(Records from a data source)
========================================
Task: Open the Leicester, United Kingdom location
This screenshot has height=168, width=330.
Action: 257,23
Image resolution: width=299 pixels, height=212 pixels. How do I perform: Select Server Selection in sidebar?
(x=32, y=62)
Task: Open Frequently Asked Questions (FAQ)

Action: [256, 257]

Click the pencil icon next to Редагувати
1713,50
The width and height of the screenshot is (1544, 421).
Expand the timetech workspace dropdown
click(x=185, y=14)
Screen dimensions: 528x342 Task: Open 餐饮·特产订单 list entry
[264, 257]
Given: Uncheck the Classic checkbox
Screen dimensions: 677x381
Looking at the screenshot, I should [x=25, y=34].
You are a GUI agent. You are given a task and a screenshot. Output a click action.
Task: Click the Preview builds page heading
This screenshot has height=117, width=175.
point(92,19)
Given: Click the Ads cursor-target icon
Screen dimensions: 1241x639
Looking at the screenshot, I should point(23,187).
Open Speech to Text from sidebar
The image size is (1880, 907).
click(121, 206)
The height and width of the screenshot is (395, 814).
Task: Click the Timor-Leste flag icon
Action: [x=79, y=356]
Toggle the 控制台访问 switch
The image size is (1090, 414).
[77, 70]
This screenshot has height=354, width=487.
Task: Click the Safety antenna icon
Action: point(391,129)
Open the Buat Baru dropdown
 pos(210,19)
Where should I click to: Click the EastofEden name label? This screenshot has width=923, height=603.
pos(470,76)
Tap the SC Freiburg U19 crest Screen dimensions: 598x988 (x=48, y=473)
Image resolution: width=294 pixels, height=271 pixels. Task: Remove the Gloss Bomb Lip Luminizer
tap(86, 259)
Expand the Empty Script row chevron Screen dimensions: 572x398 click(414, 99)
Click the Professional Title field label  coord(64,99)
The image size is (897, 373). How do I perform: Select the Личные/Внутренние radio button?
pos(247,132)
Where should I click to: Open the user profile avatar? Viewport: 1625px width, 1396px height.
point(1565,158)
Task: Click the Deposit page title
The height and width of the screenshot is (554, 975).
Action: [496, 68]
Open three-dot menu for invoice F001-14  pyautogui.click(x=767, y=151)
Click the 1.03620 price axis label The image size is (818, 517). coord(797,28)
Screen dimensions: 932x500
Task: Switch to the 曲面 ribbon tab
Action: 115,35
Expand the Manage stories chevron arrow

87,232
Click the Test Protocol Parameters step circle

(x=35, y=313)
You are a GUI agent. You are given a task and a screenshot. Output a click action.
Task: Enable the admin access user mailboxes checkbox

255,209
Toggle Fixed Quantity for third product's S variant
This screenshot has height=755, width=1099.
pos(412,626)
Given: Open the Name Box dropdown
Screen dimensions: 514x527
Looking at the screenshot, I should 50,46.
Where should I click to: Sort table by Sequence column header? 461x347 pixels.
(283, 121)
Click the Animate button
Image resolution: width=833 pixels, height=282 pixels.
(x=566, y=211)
========================================
* [The task]
Set the records above down again. Match them exactly.

* [Response to the task]
Task: Open the Leicester, United Kingdom location
This screenshot has height=168, width=330.
Action: 257,23
Image resolution: width=299 pixels, height=212 pixels. How do I perform: Select Server Selection in sidebar?
(x=32, y=62)
Task: Open Frequently Asked Questions (FAQ)

Action: [256, 257]

Click the pencil icon next to Редагувати
1713,50
The width and height of the screenshot is (1544, 421).
Expand the timetech workspace dropdown
click(x=185, y=14)
Screen dimensions: 528x342 Task: Open 餐饮·特产订单 list entry
[264, 257]
Given: Uncheck the Classic checkbox
Screen dimensions: 677x381
Looking at the screenshot, I should [x=25, y=34].
You are a GUI agent. You are given a task and a screenshot. Output a click action.
Task: Click the Preview builds page heading
This screenshot has height=117, width=175.
point(92,19)
Given: Click the Ads cursor-target icon
Screen dimensions: 1241x639
Looking at the screenshot, I should point(23,187).
Open Speech to Text from sidebar
The image size is (1880, 907).
click(121, 206)
The height and width of the screenshot is (395, 814).
Task: Click the Timor-Leste flag icon
Action: [x=79, y=356]
Toggle the 控制台访问 switch
The image size is (1090, 414).
[77, 70]
This screenshot has height=354, width=487.
Task: Click the Safety antenna icon
Action: point(391,129)
Open the Buat Baru dropdown
 pos(210,19)
Where should I click to: Click the EastofEden name label? This screenshot has width=923, height=603.
pos(470,76)
Tap the SC Freiburg U19 crest Screen dimensions: 598x988 (x=48, y=473)
Image resolution: width=294 pixels, height=271 pixels. Task: Remove the Gloss Bomb Lip Luminizer
tap(86, 259)
Expand the Empty Script row chevron Screen dimensions: 572x398 click(414, 99)
Click the Professional Title field label  coord(64,99)
The image size is (897, 373). How do I perform: Select the Личные/Внутренние radio button?
pos(247,132)
Where should I click to: Open the user profile avatar? Viewport: 1625px width, 1396px height.
point(1565,158)
Task: Click the Deposit page title
The height and width of the screenshot is (554, 975).
Action: [496, 68]
Open three-dot menu for invoice F001-14  pyautogui.click(x=767, y=151)
Click the 1.03620 price axis label The image size is (818, 517). coord(797,28)
Screen dimensions: 932x500
Task: Switch to the 曲面 ribbon tab
Action: 115,35
Expand the Manage stories chevron arrow

87,232
Click the Test Protocol Parameters step circle

(x=35, y=313)
You are a GUI agent. You are given a task and a screenshot. Output a click action.
Task: Enable the admin access user mailboxes checkbox

255,209
Toggle Fixed Quantity for third product's S variant
This screenshot has height=755, width=1099.
pos(412,626)
Given: Open the Name Box dropdown
Screen dimensions: 514x527
Looking at the screenshot, I should 50,46.
Where should I click to: Sort table by Sequence column header? 461x347 pixels.
(283, 121)
Click the Animate button
Image resolution: width=833 pixels, height=282 pixels.
(x=566, y=211)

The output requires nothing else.